Me considero solo un opinador, es más, un “opinador callejero”. También me dicen que soy poco propositivo, y es verdad. En este país, y en este momento, proponer algo que vaya en contra de los designios del oficialismo, es exponerse a que te descalifiquen de entrada, te etiqueten de vende patria, neoliberal, imperialista, derechista, colonialista y una serie de sandeces mas.

Hace poco me trataron de euro céntrico, porque critico algunos aspectos de nuestra “sagrada” cultura popular  y nuestra mestiza identidad, como si ambas cosas fueran compartimientos estancos de una mala construcción. Hoy la palabra “cultura” se ha trivializado, se ha convertido en un simple concepto antropológico descriptivo, no significa ya un alto concepto de valor, un ideal consciente inherente a la humanidad. En cuanto a la identidad, es un proceso en permanente construcción, susceptible a cambios, incluso de humor, yo no creo que exista una identidad acabada y definitiva.

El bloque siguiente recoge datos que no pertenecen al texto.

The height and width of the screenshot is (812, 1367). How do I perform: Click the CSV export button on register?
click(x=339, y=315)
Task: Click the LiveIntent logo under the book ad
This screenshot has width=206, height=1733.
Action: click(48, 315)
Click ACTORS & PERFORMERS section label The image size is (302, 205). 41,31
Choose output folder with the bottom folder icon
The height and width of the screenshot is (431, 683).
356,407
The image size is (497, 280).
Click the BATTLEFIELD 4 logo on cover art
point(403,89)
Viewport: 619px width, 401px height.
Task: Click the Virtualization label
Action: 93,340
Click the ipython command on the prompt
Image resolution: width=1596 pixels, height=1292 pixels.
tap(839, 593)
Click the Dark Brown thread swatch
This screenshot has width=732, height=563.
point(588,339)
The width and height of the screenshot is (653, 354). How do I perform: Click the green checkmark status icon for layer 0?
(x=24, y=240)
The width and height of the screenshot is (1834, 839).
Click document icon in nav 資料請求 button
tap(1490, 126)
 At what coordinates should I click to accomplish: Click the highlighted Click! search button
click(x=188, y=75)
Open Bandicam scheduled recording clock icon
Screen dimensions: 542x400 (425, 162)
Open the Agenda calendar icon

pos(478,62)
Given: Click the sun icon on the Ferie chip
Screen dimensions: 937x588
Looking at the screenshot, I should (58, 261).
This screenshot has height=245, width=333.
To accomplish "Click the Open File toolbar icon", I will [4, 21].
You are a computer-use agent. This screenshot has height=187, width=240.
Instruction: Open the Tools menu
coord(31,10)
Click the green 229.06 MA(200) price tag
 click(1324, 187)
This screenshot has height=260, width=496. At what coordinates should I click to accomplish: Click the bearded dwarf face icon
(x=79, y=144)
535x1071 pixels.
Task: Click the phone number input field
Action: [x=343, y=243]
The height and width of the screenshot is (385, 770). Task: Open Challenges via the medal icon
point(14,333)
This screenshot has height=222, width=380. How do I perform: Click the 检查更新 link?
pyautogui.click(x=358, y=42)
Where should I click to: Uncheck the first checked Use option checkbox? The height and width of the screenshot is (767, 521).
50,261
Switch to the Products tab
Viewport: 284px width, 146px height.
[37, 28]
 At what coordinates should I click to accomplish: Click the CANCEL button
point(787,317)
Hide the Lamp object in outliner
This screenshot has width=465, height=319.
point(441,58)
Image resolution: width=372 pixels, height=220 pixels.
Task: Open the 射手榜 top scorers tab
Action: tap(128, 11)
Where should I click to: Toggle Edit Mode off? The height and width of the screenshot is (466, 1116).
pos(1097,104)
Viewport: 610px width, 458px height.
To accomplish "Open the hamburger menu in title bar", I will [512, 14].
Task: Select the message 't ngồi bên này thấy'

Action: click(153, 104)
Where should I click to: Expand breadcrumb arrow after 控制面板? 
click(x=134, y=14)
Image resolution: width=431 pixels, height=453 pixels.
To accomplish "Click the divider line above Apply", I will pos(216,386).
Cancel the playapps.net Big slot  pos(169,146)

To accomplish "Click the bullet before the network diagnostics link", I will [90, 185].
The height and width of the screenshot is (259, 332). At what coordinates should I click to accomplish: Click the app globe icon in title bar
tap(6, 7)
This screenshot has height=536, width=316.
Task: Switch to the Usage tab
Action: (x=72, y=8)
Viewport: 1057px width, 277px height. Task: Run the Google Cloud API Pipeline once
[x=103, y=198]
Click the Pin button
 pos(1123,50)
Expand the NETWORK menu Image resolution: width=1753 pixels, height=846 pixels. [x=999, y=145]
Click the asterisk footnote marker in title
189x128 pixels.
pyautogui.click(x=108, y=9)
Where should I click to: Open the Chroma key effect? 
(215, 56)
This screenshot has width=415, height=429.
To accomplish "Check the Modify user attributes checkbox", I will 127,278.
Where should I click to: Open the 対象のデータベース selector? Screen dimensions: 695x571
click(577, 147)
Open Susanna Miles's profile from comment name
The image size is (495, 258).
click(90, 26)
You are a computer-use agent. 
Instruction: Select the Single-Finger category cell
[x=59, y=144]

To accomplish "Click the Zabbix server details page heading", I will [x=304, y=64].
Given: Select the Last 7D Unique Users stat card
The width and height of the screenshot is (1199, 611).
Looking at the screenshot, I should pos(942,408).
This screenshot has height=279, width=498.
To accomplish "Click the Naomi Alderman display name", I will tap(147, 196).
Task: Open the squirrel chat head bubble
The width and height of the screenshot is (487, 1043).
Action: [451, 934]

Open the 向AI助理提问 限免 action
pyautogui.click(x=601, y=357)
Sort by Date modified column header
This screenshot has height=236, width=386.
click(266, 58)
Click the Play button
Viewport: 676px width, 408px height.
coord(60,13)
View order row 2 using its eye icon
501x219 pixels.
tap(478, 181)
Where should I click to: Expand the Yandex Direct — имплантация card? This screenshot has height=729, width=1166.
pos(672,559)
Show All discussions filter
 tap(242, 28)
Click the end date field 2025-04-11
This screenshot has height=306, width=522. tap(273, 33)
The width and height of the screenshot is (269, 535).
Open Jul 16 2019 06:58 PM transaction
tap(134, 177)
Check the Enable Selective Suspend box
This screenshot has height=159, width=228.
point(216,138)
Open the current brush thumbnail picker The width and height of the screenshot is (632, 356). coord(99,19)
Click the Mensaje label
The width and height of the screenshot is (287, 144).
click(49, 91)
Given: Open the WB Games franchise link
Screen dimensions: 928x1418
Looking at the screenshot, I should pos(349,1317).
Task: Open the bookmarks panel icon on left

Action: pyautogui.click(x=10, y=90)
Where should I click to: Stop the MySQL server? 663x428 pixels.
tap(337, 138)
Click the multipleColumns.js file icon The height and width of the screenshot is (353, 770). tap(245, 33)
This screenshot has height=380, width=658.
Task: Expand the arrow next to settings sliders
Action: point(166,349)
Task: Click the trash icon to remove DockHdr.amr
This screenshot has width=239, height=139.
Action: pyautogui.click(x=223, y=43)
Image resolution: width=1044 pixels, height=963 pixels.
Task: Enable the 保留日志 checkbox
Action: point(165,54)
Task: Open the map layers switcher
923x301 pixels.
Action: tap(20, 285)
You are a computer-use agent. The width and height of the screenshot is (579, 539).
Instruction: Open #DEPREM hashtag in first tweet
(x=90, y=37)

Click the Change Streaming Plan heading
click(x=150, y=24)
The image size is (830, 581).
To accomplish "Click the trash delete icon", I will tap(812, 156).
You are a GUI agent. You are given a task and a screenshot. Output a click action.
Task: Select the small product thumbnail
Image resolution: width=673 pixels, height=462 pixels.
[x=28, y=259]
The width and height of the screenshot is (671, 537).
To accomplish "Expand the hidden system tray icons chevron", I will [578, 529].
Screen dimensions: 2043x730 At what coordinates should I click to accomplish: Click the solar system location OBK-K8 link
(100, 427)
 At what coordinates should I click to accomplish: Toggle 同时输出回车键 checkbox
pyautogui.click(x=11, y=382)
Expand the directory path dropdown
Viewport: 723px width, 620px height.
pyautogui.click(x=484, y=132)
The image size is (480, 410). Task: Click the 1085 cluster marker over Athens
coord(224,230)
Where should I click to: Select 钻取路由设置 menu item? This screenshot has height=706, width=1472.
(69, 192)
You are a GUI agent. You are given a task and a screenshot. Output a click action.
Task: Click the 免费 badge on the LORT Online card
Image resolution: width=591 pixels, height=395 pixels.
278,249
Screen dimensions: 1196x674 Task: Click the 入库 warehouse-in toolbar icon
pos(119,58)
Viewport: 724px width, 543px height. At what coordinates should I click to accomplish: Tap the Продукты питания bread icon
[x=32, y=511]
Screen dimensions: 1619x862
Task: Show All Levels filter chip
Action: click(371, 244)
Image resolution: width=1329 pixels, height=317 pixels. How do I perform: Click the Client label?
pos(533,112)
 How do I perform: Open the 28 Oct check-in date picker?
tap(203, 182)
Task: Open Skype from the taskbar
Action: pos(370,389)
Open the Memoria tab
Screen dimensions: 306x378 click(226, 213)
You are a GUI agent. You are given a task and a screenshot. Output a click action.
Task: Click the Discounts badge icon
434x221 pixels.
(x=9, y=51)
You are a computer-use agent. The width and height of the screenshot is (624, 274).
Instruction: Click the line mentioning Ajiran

Hecha esta pequeña aclaración, vamos a lo nuestro. Apelando a mi vena judeo cristiana, mi primera propuesta es que el Estado Plurinacional de Bolivia, encargue a una empresa China, sin licitación, por supuesto, la construcción de un “muro de los lamentos”, dada la extensa experiencia que en este tipo de construcciones tienen los chinos.

Este muro atravesaría el país de sur a norte y de este a oeste. Conocida  nuestra invariable vocación para el lamento, pienso que sería de gran utilidad para todos nosotros. Allí los opositores podrían quejarse del autoritarismo, la prepotencia, la arrogancia y la soberbia del gobierno. Los oficialistas llorarían por el 21F y la ingratitud de este pueblo, que no reconoce el sacrificio y los desvelos del “jefazo”, para hacer de nuestro país una nueva Suiza.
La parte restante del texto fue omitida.